We had some bottled waters and a hand-held GPS, and started hiking. It was very warm, and we went up, down, and around for a short distance. This was not going to be easy, so we just decided to just lounge on shore. It really was a nice set up, with the granite rock making for a good size patio to put some or our chairs and blankets.

The guide in the boat had now returned with his partner and hikers for lunch. We were enjoying some cheese and crackers when the boat guide came over afterwards and offered us a plate of freshly grilled fish. Thanking him, we  asked if he could possibly leave his left over firewood and we would put it to good use. We ended up 'bartering' for it and also asked if he could take some of our trash back to the mainland. He wanted four cold beers for the service. No problem. Wow, was that a good deal.
Hank found a grate in the woods to use on the fire, so Gina and him prepared some chicken, potatoes, and onions, cooking up a great shore dinner for us.

The wind had come up now, so Mary and Bill got out their kites. They were flying them from the front deck of their boat and it was fun to watch. It was then starting to get cloudy and it looked like it was going to rain, so we packed up our stuff on shore and  shuttled back to the boat.

It started to sprinkle a bit, but I still wanted to savor the moment. Many times I had thought about being back here since the 1970's.
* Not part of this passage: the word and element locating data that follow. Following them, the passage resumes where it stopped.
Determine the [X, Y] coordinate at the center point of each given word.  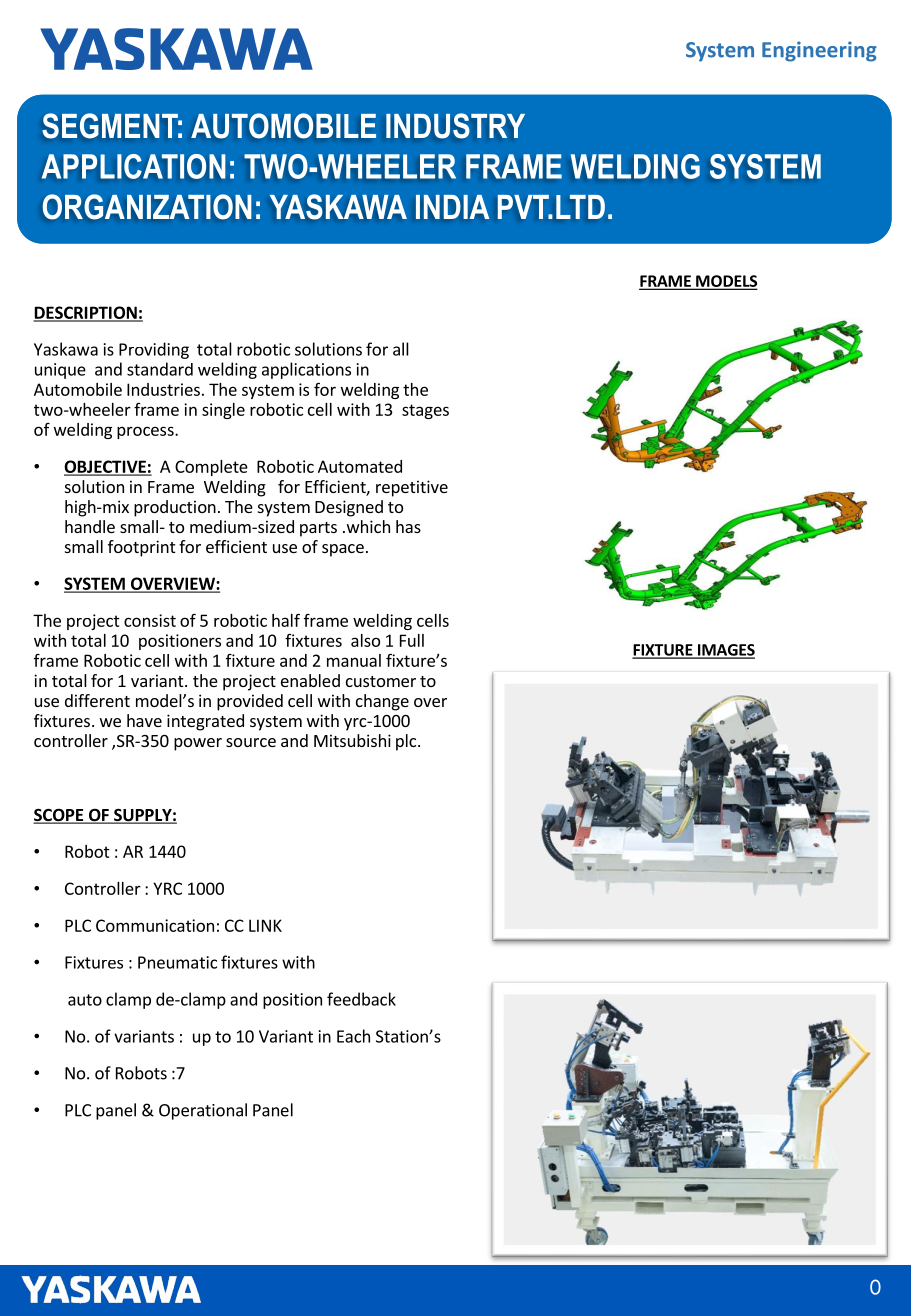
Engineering [819, 51]
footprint [141, 548]
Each [353, 1036]
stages [425, 411]
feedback [361, 999]
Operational [203, 1111]
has [408, 526]
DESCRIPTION [86, 313]
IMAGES [725, 651]
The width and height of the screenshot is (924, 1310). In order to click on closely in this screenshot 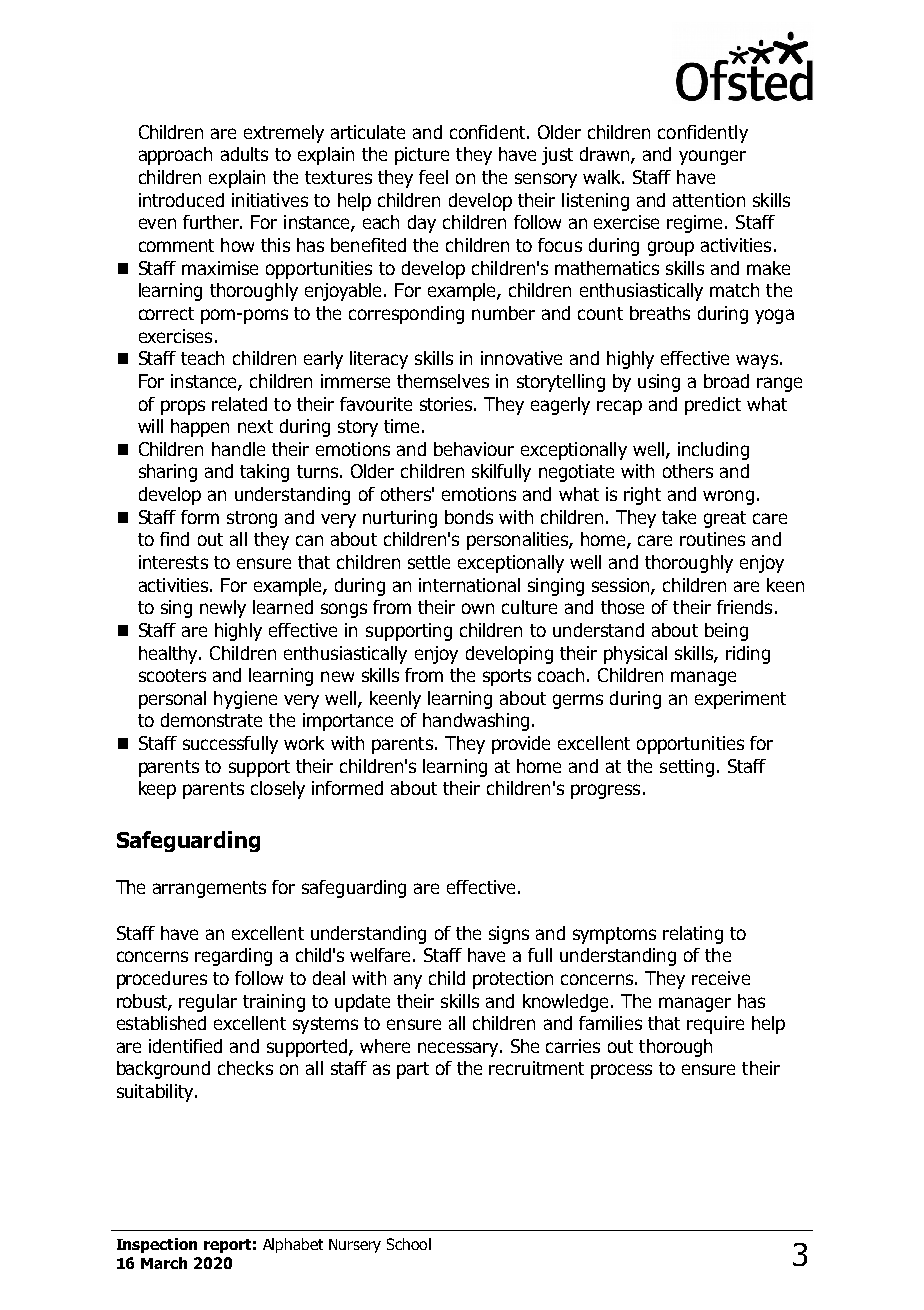, I will do `click(278, 790)`.
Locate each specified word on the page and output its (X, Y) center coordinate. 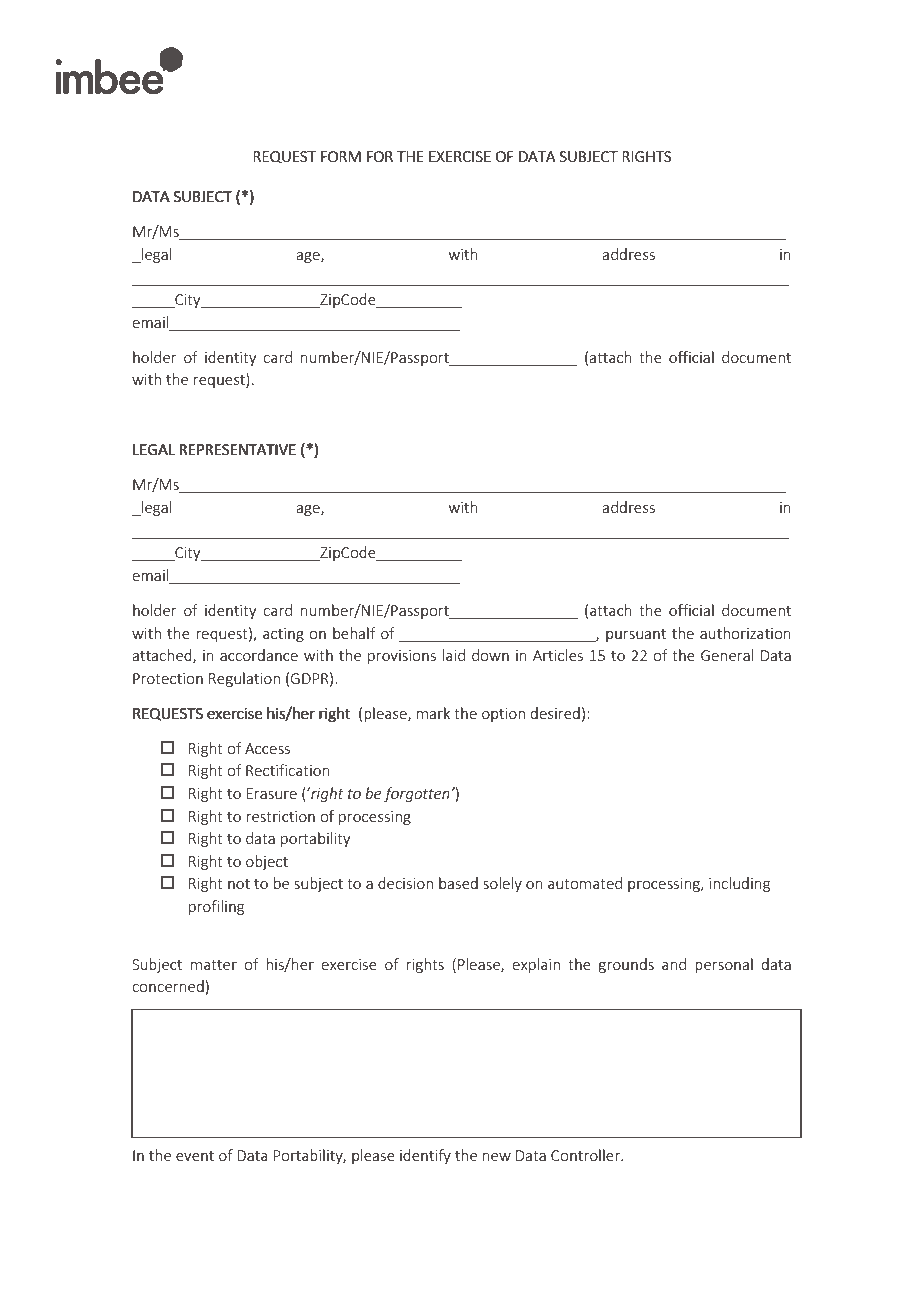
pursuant (636, 635)
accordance (259, 655)
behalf (354, 633)
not (239, 884)
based (458, 883)
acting (283, 635)
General (727, 655)
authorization (745, 633)
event (195, 1156)
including (739, 884)
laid (454, 655)
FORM (341, 156)
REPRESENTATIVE (237, 449)
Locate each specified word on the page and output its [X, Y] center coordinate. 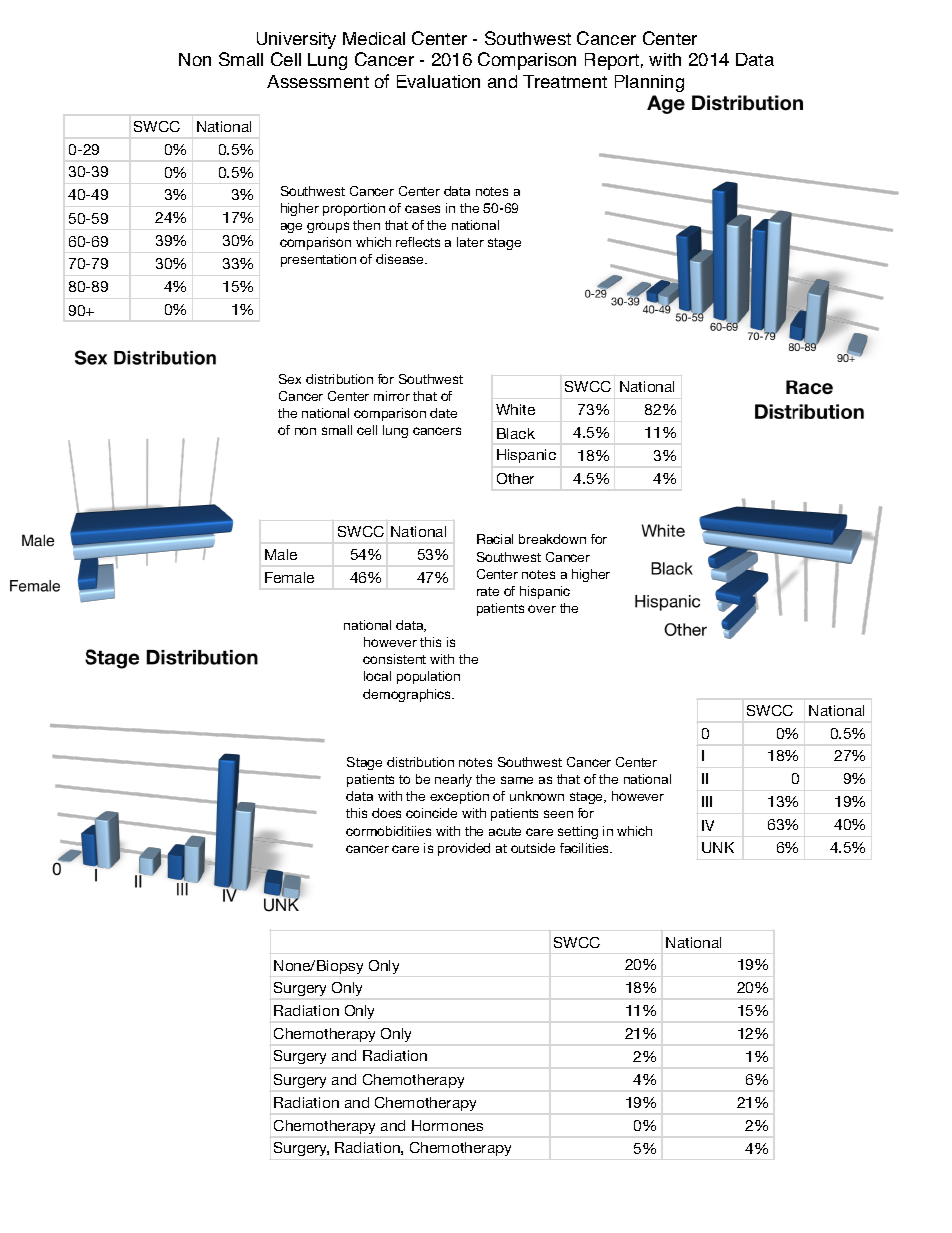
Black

So I grabbed my watertight humidor of cigars, a bottle of Grand Traverse Merlot I had been saving, as well as a fold up chair and made my way back to shore in the dinghy. I found a nice spot under some tree branches out of the light rain that was falling and just took it all in.

It was now fairly cloudy, but I found it so serene. Watching the raindrops fall on the calm water, with the reflections of the many boats anchored nearby made for a very peaceful time as I smoked one of my better cigars while finishing my glass of wine. After about an hour, I took one last panoramic look around this special place, and headed back to the boats.

Captain Tim

Ready to Hike

We ended up on Bill and Mary's boat for the evening. The 40ft Instead Of cabin was just enough room to comfortably accommodate the six of us. I brought one of our folding chairs on board so we could all sit down below. We had the CD player going and a smorgasbord of snacks and drinks.

We all get along very well, which is a key factor when traveling in small quarters for any length of time. Dominoes was normally our game of choice, but tonight we ended up playing cards until late.

After a long day, we climbed back aboard the Tick Tock Too in the dark. I decided to sleep on the back deck for the night. I would also spare the crew a night of listening to my snoring. (In the morning Gina commented that everybody was snoring). I find sleeping to the sound of rain very relaxing, and with the full camper top up, I could get the "full effect". A great ending to a great day!